* Provided data
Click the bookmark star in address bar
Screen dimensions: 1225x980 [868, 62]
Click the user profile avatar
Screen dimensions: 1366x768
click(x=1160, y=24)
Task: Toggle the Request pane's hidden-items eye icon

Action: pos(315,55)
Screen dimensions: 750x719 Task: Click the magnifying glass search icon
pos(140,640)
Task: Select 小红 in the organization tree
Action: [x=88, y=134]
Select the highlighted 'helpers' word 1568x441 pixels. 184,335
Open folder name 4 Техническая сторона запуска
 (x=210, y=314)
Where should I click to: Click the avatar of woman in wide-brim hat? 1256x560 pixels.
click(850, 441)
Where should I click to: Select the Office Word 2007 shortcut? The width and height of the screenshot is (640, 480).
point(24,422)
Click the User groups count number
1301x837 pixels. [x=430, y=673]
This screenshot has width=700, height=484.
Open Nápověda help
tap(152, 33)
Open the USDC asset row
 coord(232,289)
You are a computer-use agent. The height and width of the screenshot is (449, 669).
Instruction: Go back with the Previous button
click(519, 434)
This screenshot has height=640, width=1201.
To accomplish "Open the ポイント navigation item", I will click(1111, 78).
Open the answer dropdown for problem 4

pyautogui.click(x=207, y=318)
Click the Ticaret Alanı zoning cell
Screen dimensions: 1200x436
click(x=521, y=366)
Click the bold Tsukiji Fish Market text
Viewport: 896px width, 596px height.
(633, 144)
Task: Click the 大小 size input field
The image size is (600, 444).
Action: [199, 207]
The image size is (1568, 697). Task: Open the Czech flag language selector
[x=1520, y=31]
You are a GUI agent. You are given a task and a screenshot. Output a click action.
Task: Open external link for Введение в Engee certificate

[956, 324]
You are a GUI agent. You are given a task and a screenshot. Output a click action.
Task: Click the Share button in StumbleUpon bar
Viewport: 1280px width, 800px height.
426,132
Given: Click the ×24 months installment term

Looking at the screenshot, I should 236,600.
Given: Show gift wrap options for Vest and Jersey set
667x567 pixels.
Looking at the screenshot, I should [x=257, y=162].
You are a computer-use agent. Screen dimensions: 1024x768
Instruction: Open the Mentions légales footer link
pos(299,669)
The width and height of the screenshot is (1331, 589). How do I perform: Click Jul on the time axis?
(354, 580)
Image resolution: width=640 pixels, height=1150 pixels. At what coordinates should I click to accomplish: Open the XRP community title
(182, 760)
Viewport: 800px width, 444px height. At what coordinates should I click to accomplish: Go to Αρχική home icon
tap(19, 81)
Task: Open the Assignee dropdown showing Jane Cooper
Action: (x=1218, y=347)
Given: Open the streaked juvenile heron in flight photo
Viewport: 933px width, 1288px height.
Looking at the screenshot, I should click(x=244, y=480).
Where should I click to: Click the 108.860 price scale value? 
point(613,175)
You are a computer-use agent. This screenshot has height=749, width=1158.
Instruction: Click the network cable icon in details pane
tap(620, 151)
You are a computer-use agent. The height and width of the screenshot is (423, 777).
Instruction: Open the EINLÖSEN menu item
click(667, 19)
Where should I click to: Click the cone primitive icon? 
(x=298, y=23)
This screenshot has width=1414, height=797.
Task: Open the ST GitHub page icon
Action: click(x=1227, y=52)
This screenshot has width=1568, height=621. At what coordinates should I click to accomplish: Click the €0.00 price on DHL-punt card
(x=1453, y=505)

* Aim of the task
Could you restate word for word the lines above from the one containing "The image size is (600, 444)." through the one containing "Given: Show gift", both included, and nothing else?

* Solution
The image size is (600, 444).
Action: [199, 207]
The image size is (1568, 697). Task: Open the Czech flag language selector
[x=1520, y=31]
You are a GUI agent. You are given a task and a screenshot. Output a click action.
Task: Open external link for Введение в Engee certificate

[956, 324]
You are a GUI agent. You are given a task and a screenshot. Output a click action.
Task: Click the Share button in StumbleUpon bar
Viewport: 1280px width, 800px height.
426,132
Given: Click the ×24 months installment term

Looking at the screenshot, I should 236,600.
Given: Show gift wrap options for Vest and Jersey set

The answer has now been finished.